##### Selected passage #####

Portland-based carpet expert in Afghanistan
Afghanistan is a beautiful country. It is in a state of war ever since most of us can remember. However, in this article, I focus on the Afghan carpet tradition. The production of carpets is nowadays as diverse as ever before: there are traditional Mauri, Ghondoz, Baluch and, for some years now, Ziegler, Chobbi, Kazak as well as modern and designer carpets.
In the exploration of the current Afghan carpet tradition, I followed the story of Randy Hyde, an Oregon-based oriental carpet expert that worked in Afghanistan with the Kabul Carpet Export Center (KCEC). The KCEC is funded through ACEBA (Afghan Competitiveness Export Oriented- Business Activity) which is a US aid program. Randy traveled to Afghanistan in December 2020, as a carpet consultant, to help improve Afghan carpet production.
Randy’s story started on Facebook where a rug/carpet dyer Chris Howel contacted him with the question of training Afghans in color matching and spot dyeing. That led to some Skype meetings with the KCEC in April 2020. Although, it was not easy to arrange, since Covid-19 was emerging at that time. The trip to Afghanistan was ultimately pushed back to late November 2020.
It was Randy’s first trip to Afghanistan, but not his first in the middle-east, as he has spent time in Turkey and Iran. He was occupied with dyeing and other aspects of his job. Randy had hoped to be back in Istanbul for a rug conference in November but Covid-19 changed that. Most of his previous consulting work has been for local rug dealers. Some of that work he did in cooperation with the likes of James Opie and his Afghan rug production. James had experience with some of the issues wholesalers had been dealing with Afghan rugs; specifically colors, the workmanship of finished rugs.
I asked Randy some questions about his work:
- You are a technical consultant at KCEC. What does that entail? And what would a working day look like amidst the current security situation in the country?
I worked in a team with another much more seasoned consultant whose background was in wool and cashmere processing. He has an excellent technical background, and I had a rug background. A sort of Batman and Robin of the rug world. We visited rug producers, dyers, and wool processors around Kabul to see what they did and still do. We would assess capability, skill level, and what they need to take their businesses to the next level.
We took what we learned and organized information into digestible information for the management elements of KCEC and ACEBA. This isn’t too different from what I do in my business in Portland, Oregon uses my experience to distill down important salient points so my clients can make informed intelligent decisions.
- The KCEC improves the Afghan carpet industry so that it generates new employment opportunities for women, young people, and both returning refugees and internally displaced Afghans who have carpet-making skills, whether they are in urban, peri-urban, or rural areas. Where in Afghanistan approximately is the project active? How does the project improve the lives of these people?

##### Data records #####

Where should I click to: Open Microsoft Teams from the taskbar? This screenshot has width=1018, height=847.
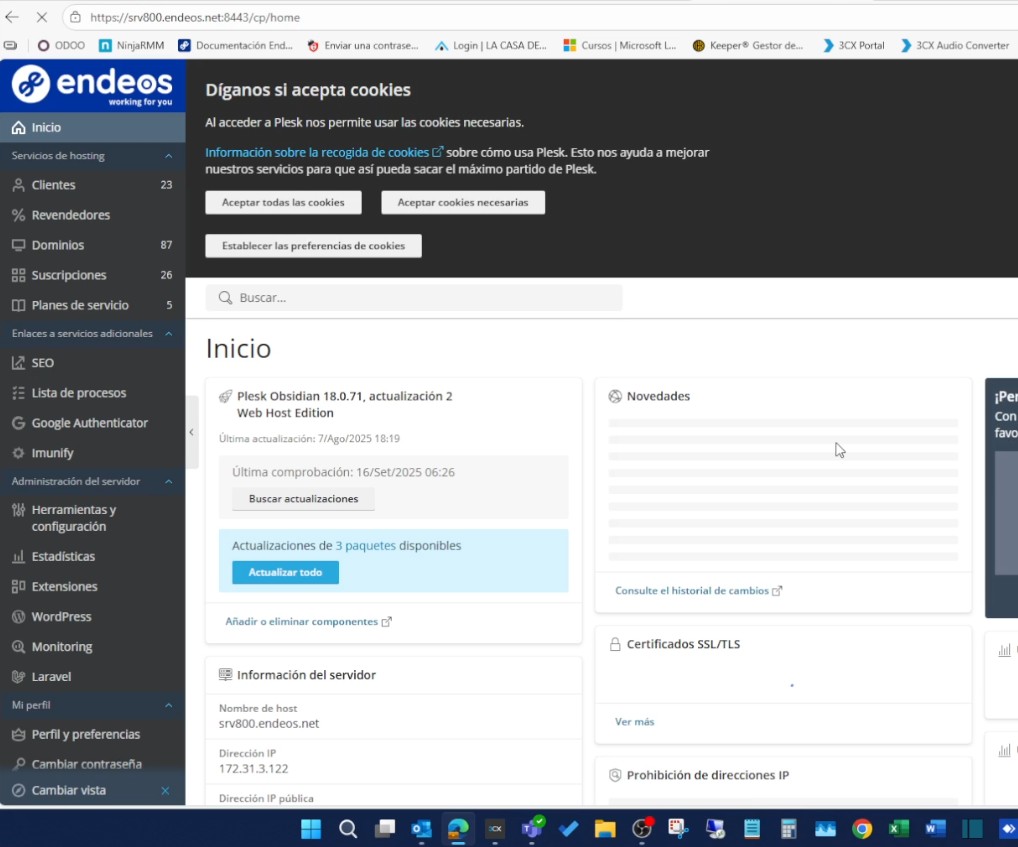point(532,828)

#####
##### Data records #####

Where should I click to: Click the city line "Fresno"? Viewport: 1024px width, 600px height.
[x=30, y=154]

#####
##### Data records #####

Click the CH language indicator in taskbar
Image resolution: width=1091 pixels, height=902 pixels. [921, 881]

#####

Condense the paragraph in the article on Afghan carpets that begins "Randy's story started on Facebook" into a short list, keeping its main facts. The listing is separate material and has no connection to the article on Afghan carpets.

- Rug/carpet dyer Chris Howel contacted Randy on Facebook about training Afghans in color matching and spot dyeing.
- This led to Skype meetings with the KCEC in April 2020.
- Arranging them was difficult because Covid-19 was emerging at the time.
- The trip to Afghanistan was eventually pushed back to late November 2020.